One of these sections of the entire breadth of Navy medicine is the Medical Service Corps, which is a staff consisting of officers engaged in medical support functions. This corps comprises the blunt of the administrative force in many hospital sections, such as optometry and the oversight of pharmacies, as well as scientists and researchers.
The creation of the MSC was founded by act of the United States Congress Aug. 4, 1947. Sailors from Naval Hospital Camp Lejeune celebrated the anniversary of the MSC’s birth during the MSC Birthday Ball held at the Paradise Point Officers’ Club aboard Marine Corps Base Camp Lejeune, Aug. 12.
“The Medical Service Corps is the bridge between nurses and doctors, running the gamut of duties and ensuring hospitals keep up with the progress of modern medicine,” said Navy Capt. Debra Soyk, director of Clinical Support Services with NHCL. “With medicine advancing so fast, you need these specialists to effectively deliver health care to either the service member or civilian.”
The Navy Nurse Corps officially began in 1947 with four specialties: supply and administration, optometry, pharmacy and allied sciences. The need for MSC began in World War I, when doctors who were experienced with the required medicine were needed on the front lines. Then, enlisted personnel were temporarily commissioned and given authority to oversee the treatment being given. Enlisted naval personnel were again called upon to temporarily be commissioned in 1942, after which five years later President Harry Truman officially authorized the creation of the existent MSC.
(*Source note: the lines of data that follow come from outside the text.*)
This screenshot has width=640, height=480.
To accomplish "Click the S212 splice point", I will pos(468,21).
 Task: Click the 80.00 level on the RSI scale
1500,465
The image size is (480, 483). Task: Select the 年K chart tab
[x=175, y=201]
“Nothing happens in Naval Hospital Camp Lejeune that is not touched by MSC personnel,” said Navy Capt. Daniel Zinder, commanding officer of NHCL. “They have engaged in the same role throughout history and do outstanding work on a daily basis.”
Due to the knowledge and experience in the medicine field they oversee, much of the MSC is comprised of “mustangs,” or enlisted personnel being commissioned, as their original brethren had done. Fulfilling either an administration or health care scientist role, it is preferred that those being placed in authority know what they are taking charge of.
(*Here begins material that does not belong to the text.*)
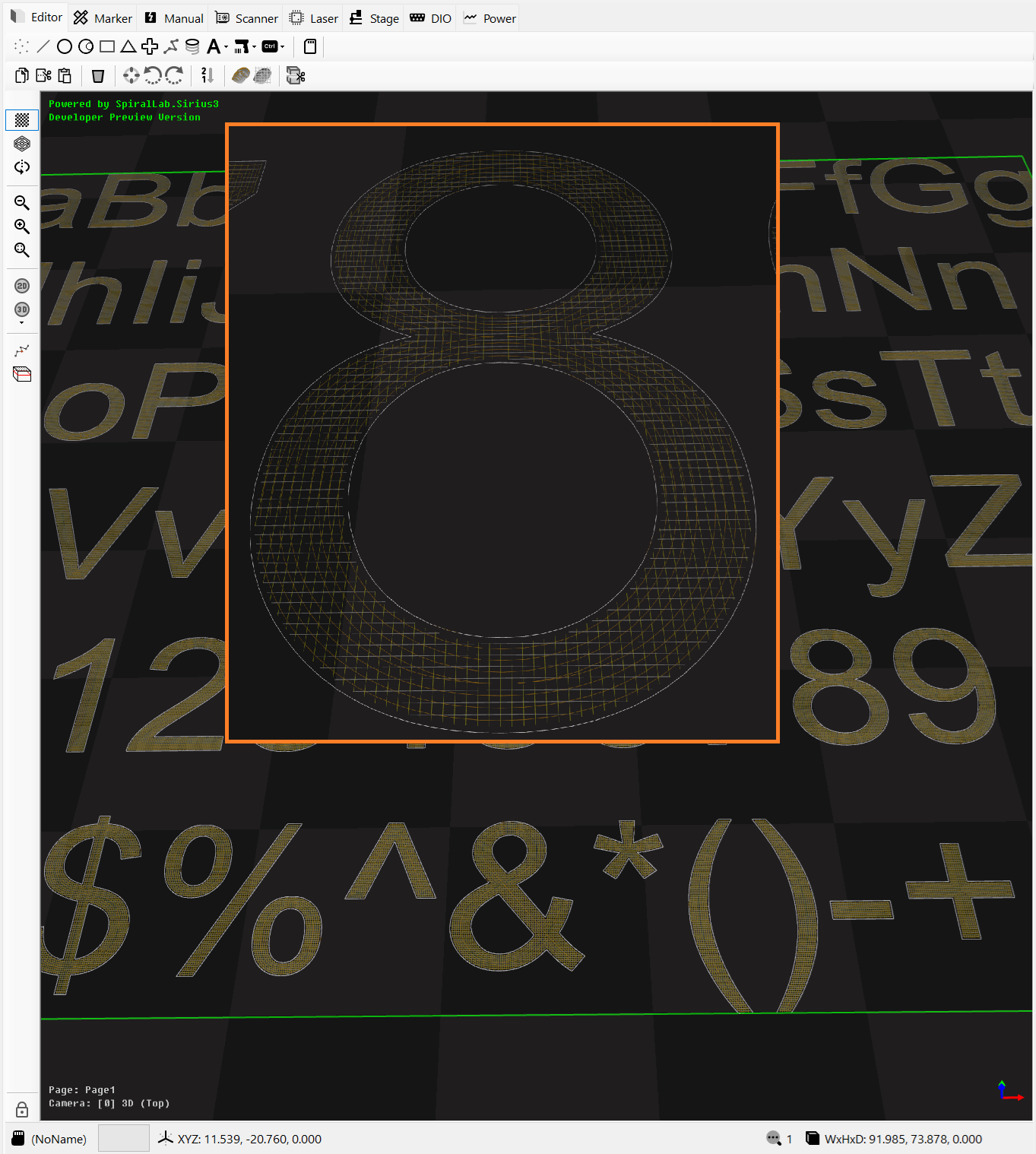Select the Circle drawing tool

pos(65,47)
“You can’t run a hospital without MSCs,” said Soyk. “Each section of the hospital is interwoven with the others, where no one group can exist without another. MSCs play a vital role in many parts of this hospital, and because more and more technology is playing a part in modern-day health care and the advance of medicine, that is where our knowledge and experience comes in.”
Whether deployed or at home, seeing dozens of patients per day or working in a strictly oversight capacity, the Medical Service Corps, like all other branches of Navy medicine, is essential in providing top-of-the-line care to anyone who steps through their doors.